General plasmids for producing RNA in vitro transcripts with homogeneous ends

Abstract

In vitro transcripts of bacteriophage RNA polymerases (RNAPs), such as T7 RNAP, often suffer from a considerable degree of 3'-end heterogeneity and, with certain promoter sequences, 5'-end heterogeneity. For some applications, this transcript heterogeneity poses a significant problem. A potential solution is to incorporate ribozymes into the transcripts at the 5'- and/or 3'-end of the target RNA sequence. This approach has been used quite widely but has required the generation of new transcription vectors or PCR-derived templates for each new RNA to be studied. To overcome this limitation, we have created two general plasmids for producing homogeneous RNA transcripts: one encodes a 3'- hepatitis delta virus (HDV) ribozyme and the other, used in combination with a two-step PCR, allows the production of double [5'-hammerhead (HH) and 3'-HDV] ribozyme constructs. A choice of cloning and run-off transcription linearisation restriction enzyme sites ensures that virtually any RNA sequence can be cloned and transcribed from these plasmids. For all the RNA sequences tested, good yields of transcript were obtained.

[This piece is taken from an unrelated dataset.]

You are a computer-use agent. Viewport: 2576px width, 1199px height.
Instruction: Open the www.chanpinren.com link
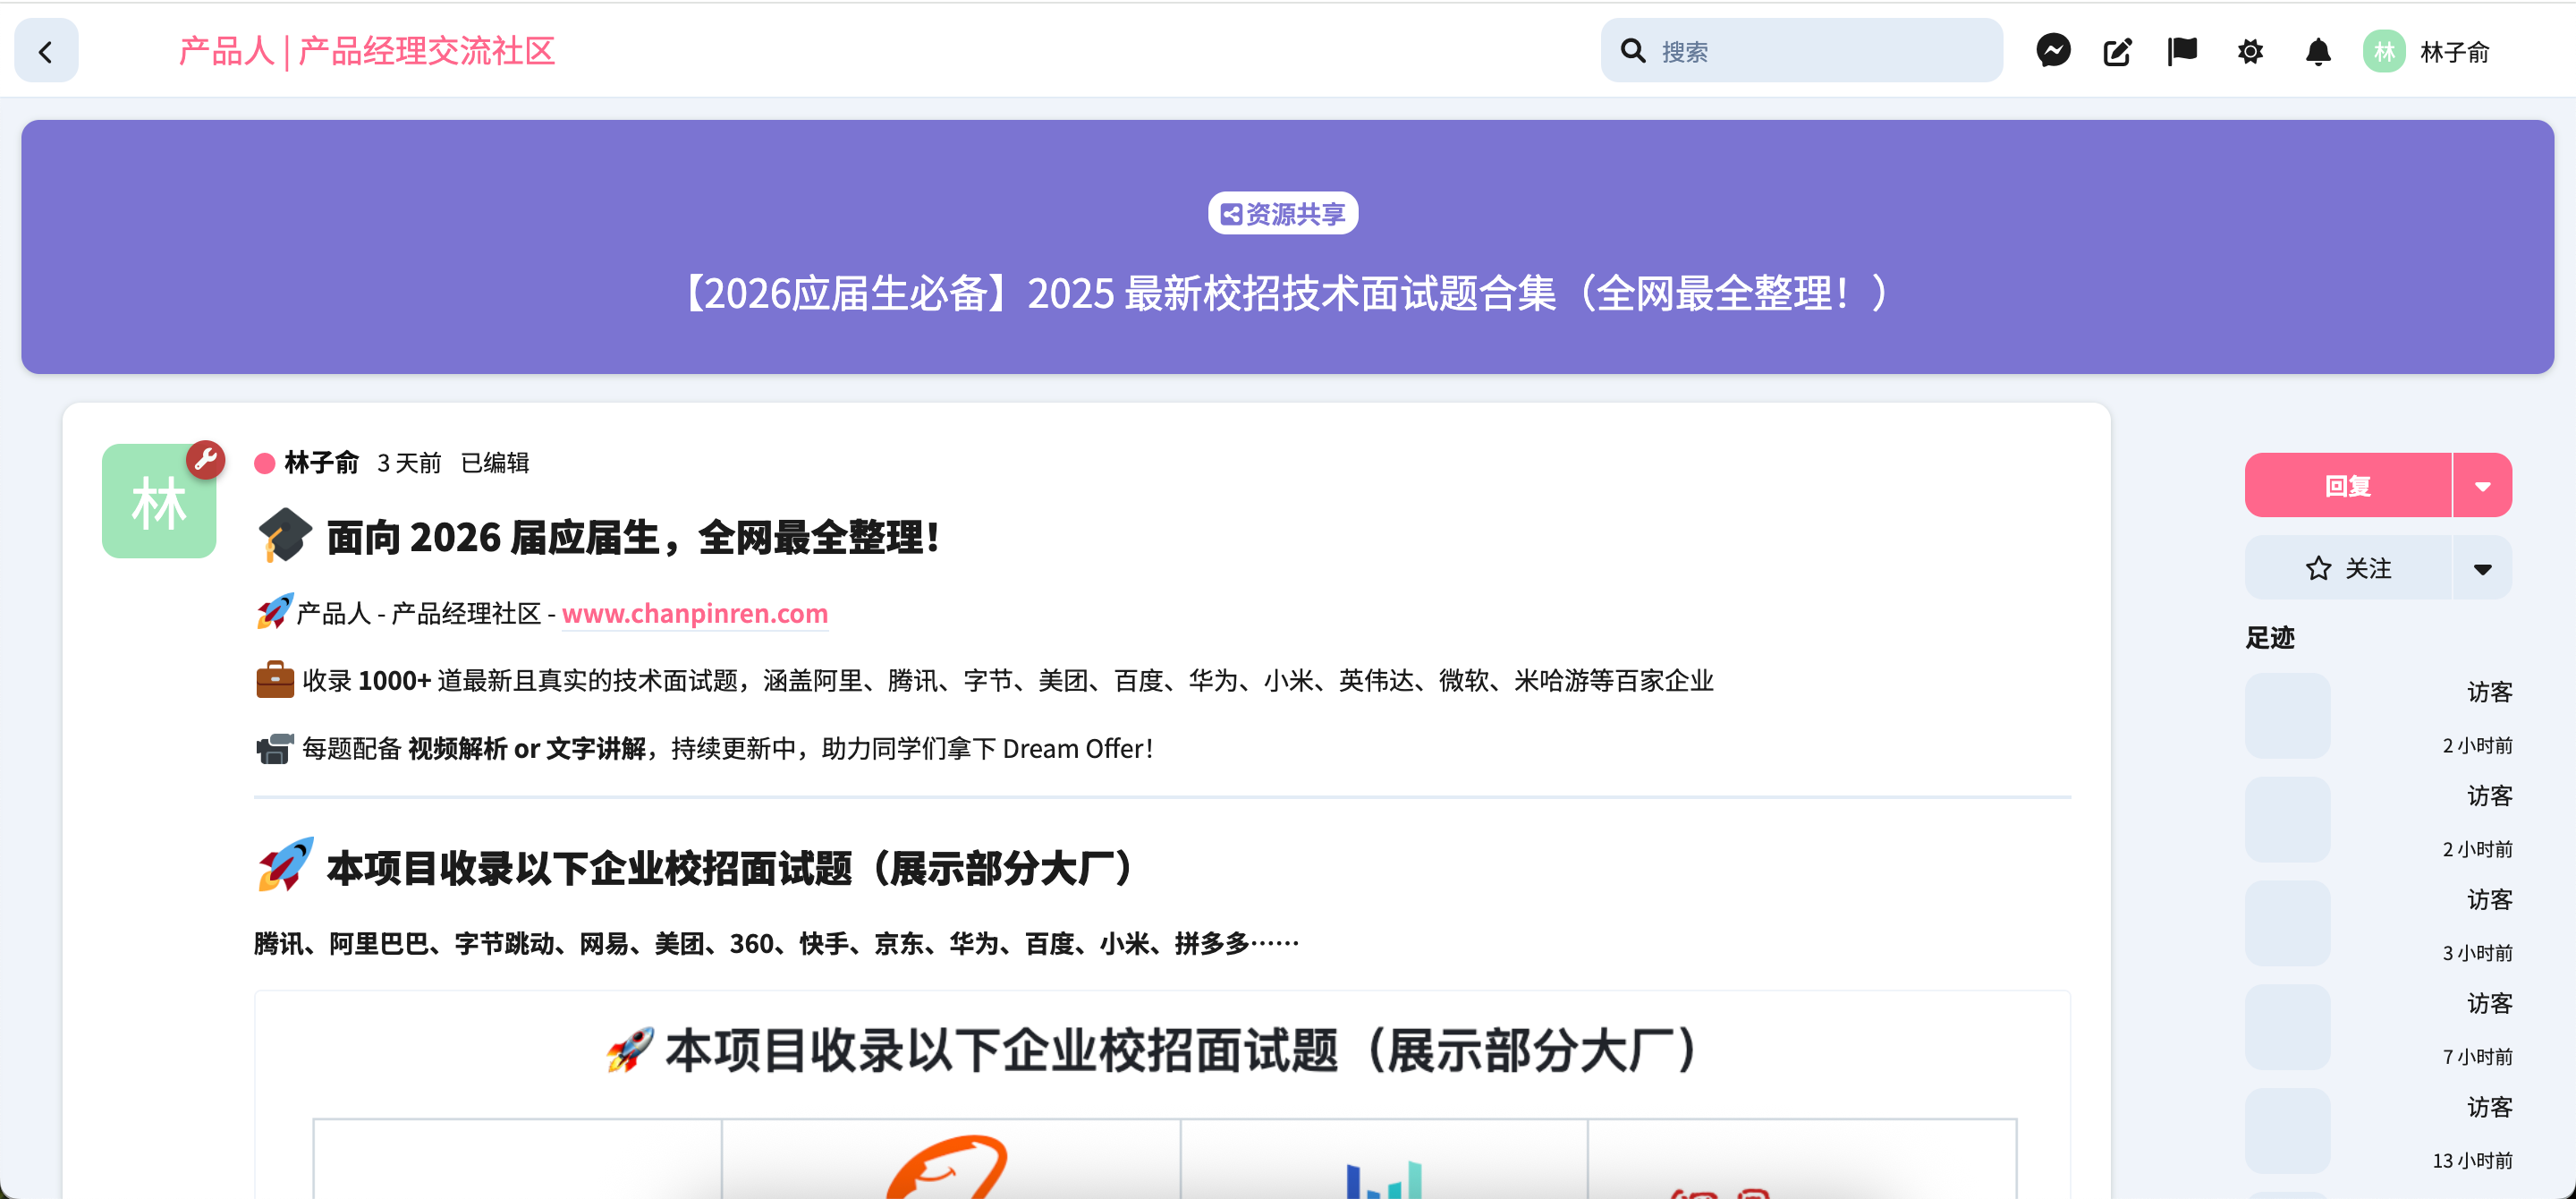tap(694, 613)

These plasmids provide the tools for the simple, rapid creation of new RNA-coding plasmids to produce milligram quantities of homogeneous in vitro transcripts for all applications.

Figure 1

Plasmids for synthesising RNA transcripts with homogeneous ends. (A) The 3′-HDV transcription plasmid construct; P_T7 is the bacteriophage T7 RNAP promoter sequence and HDV is the modified HDV ribozyme RNA. Unique restriction enzyme sites for RNA gene insertion (EcoRI and NheI or NcoI) and sites for template linearisation for run-off in vitro transcription reactions (DraI, XhoI, EcoRV and XbaI) are indicated. (B) pRZ transcription vector construct with the multiple cloning sites [MCS: ApaI, XmaI (SmaI), BamHI, NcoI and NheI] and multiple linearisation sites (MLS: XhoI, EcoRV, XbaI, EcoRI) indicated; HDV and P_T7 are as in (A). (C) A general two-stage PCR strategy to produce inserts coding the target RNA and hammerhead ribozyme (HH) with matched complementary sequence (Comp) and a chosen MCS restriction site (RE). A partial HH ribozyme sequence (pHH) is introduced during the first round PCR and used as a template tag in the second round of PCR. (D) The final double ribozyme pRZ-Target RNA transcription vector construct. (E) The consensus HH ribozyme sequence (15); N = any nucleotide, N′ = nucleotide complementary to N, R = purine, Y = pyrimidine, H = any nucleotide except G. The sequence is shown with the 5′-target of the hMRP sequence (black background) and complementary nucleotides (underlined) required for H1 stem formation and cleavage. The nucleotides in the hairpin of stem H3 (outline font) can bear restriction enzyme sequences that allow useful further manipulations of the DNA (described in Results). (F) The modified genomic HDV ribozyme sequence bearing an NgoMIV site in the P1 stem (black background) and an upstream NcoI site (outline lettering). The sites of ribozyme self-cleavage are marked with an arrow in the relevant parts.

Figure 2

RNA transcription reactions from the 3′-HDV and 5′-HH/3′-HDV plasmid templates. (A) Aliquots (0.5–1.0 µl) of transcription reactions from 3′-HDV templates after 3 h incubation at 37°C separated on 8% acrylamide denaturing gels. Target RNA bands are marked with an arrowhead and labelled: VA (adenovirus VA RNA_I, 155 nt) and 58 (58 nt rRNA fragment). HDV ribozyme RNA (HDV) and precursor RNA (*) bands are also indicated. (B) Transcription reactions from the pRZ-NME1 and pRZ-hMRP constructs were analysed by 5% denaturing PAGE (lanes 1 and 2, and 3 and 4, respectively). Transcription reactions were carried out at 5 mM rNTPs/20 mM MgCl₂ (lanes 1 and 3). Following transcription, reactions were adjusted to 40 mM MgCl₂ and subjected to three rounds of thermal cycling (lanes 2 and 4). The RNA species are indicated and shown schematically under the gel: (a) HH–target–HDV, (b) target–HDV, (c) HH–hMRP and (d) target RNA.